Xiao Yao’s room was set into the perimeter wall of the monastery just across the courtyard from the main temple. The quarters were neither small nor large. There were two narrow beds on opposite ends of the room shielded by mosquito nets. On the far wall was a small window and a wooden desk with a kerosene lamp and a few candles on it. Two chairs were tucked away in the corner. I placed my backpack down on one of them.

“Our daily routine is simple and it never changes,” the monk explained before he left. “We pray and chant three times a day, we work two shifts, and we eat once, at lunchtime.”

I followed the daily routine and the next day, after morning prayers, Xiao Yao led me outside the temple grounds while it was still slightly dark. We walked for twenty minutes through the early morning mist in dreamy silence. The path narrowed as we walked along the edge of the mountain overlooking a deep ravine. Then the path widened and the Earth became grassy. We stopped in front of a pine tree that had put down roots at the very edge of a steep cliff. Half its branches overhung the rock and extended into the void. From here the neighboring mountain peaks, which were suspended like celestial islands in the swirling, curling morning mist, were an awesome sight to behold.

“I practice Qigong here almost every morning,” Xiao Yao said. “The mountain Qi is powerful and it is peaceful and quiet.”

We practiced a set called Four Golden Wheels Exercise and meditated under the tree, facing the majestic sky.

Two otherworldly hours passed and my master said, “Jihui, take a look.”

By now the sun had risen and its heat had chased away the morning mist.
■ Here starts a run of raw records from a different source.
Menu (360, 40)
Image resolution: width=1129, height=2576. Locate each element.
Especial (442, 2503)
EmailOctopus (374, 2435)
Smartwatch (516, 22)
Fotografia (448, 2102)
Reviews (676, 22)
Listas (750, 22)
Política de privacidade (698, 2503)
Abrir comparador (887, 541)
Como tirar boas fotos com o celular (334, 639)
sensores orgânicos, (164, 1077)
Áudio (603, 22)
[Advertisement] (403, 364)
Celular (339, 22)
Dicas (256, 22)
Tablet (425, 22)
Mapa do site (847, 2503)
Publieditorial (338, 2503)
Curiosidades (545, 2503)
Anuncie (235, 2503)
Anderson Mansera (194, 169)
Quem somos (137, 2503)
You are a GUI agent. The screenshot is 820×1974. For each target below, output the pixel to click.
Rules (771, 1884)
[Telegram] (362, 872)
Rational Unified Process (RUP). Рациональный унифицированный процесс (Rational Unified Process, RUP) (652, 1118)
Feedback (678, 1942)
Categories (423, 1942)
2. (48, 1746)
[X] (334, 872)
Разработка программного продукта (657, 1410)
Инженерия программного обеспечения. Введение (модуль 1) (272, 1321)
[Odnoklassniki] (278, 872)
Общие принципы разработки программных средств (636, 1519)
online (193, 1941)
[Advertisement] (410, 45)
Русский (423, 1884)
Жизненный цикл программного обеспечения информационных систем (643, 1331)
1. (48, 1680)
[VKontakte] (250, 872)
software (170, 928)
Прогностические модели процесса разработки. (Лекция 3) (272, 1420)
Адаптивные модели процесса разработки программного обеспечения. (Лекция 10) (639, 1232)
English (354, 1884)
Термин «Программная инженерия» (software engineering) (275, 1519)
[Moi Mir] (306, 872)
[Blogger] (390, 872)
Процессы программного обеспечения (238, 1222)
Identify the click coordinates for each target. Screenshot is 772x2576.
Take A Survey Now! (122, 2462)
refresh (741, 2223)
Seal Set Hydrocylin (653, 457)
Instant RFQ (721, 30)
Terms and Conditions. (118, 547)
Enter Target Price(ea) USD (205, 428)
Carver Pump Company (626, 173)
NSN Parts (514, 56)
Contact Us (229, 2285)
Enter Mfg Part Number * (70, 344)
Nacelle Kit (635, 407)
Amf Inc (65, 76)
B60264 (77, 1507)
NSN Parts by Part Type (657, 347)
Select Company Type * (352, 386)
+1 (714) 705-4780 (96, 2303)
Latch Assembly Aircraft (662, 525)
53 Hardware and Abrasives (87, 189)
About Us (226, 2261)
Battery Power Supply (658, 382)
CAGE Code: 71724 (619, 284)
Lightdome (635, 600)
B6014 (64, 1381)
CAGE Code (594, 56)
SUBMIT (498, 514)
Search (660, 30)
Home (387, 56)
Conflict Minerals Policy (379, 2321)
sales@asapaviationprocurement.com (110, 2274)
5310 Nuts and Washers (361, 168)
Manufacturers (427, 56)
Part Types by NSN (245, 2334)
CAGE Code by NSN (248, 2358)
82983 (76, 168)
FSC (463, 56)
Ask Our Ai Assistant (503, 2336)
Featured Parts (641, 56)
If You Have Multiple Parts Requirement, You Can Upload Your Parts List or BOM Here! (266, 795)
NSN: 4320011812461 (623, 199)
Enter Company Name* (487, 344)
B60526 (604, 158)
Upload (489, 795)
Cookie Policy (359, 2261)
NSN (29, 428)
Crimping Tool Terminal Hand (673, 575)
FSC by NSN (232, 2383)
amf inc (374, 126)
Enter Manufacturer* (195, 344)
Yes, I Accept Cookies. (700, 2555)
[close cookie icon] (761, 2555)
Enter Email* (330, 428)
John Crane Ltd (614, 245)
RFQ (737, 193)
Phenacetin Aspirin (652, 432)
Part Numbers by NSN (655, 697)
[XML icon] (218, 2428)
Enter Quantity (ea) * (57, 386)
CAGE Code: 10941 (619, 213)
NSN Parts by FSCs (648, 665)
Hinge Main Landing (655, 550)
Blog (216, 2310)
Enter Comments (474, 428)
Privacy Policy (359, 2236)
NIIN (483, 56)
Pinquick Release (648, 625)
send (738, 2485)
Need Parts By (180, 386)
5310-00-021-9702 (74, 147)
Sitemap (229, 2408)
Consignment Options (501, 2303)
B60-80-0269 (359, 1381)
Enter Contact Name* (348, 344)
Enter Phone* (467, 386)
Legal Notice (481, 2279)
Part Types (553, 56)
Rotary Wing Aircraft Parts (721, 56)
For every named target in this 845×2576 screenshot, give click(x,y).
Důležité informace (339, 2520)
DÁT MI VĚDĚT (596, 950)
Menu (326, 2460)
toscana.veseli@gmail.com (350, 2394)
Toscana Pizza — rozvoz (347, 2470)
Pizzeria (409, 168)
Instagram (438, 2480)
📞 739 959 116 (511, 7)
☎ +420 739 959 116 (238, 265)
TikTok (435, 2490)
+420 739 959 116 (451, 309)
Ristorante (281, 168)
The sky was blue and clear. Xiao Yao was pointing above the pine tree at a double rainbow that seemed to bridge Heaven and Earth.

“These rainbows appear here almost every morning,” he said, his face reflecting the golden sunlight.

We practiced Qigong by the “Rainbow Tree” daily. After morning practice my master usually went back to work and engaged in various activities. Sometimes I helped the monks with construction. At other times Xiao Yao instructed me to read old manuscripts that were stored in a large wooden chest in a small reading room. Some of them were hundreds of years old. I was amazed to discover that many described the same practices that Xiao Yao had taught me. I read them with care, realizing that Xiao Yao and his masters had read the same scrolls when they were my age.

Whenever a villager came for a healing, my master would call for me. I would set aside whatever I was doing and assist him with the treatment in a room near the main temple, just as I had done in the boiler room.

And when I wasn’t meditating, working, reading, or assisting Xiao Yao, I explored the sleepy mountain trails and swam in the gurgling streams. The summer passed at a leisurely pace, and I grew attached to the pleasant simplicity of monastic life. When it was time for me to return home, I was sad to leave peaceful Jiuyi Temple for the lively streets of Xiangtan.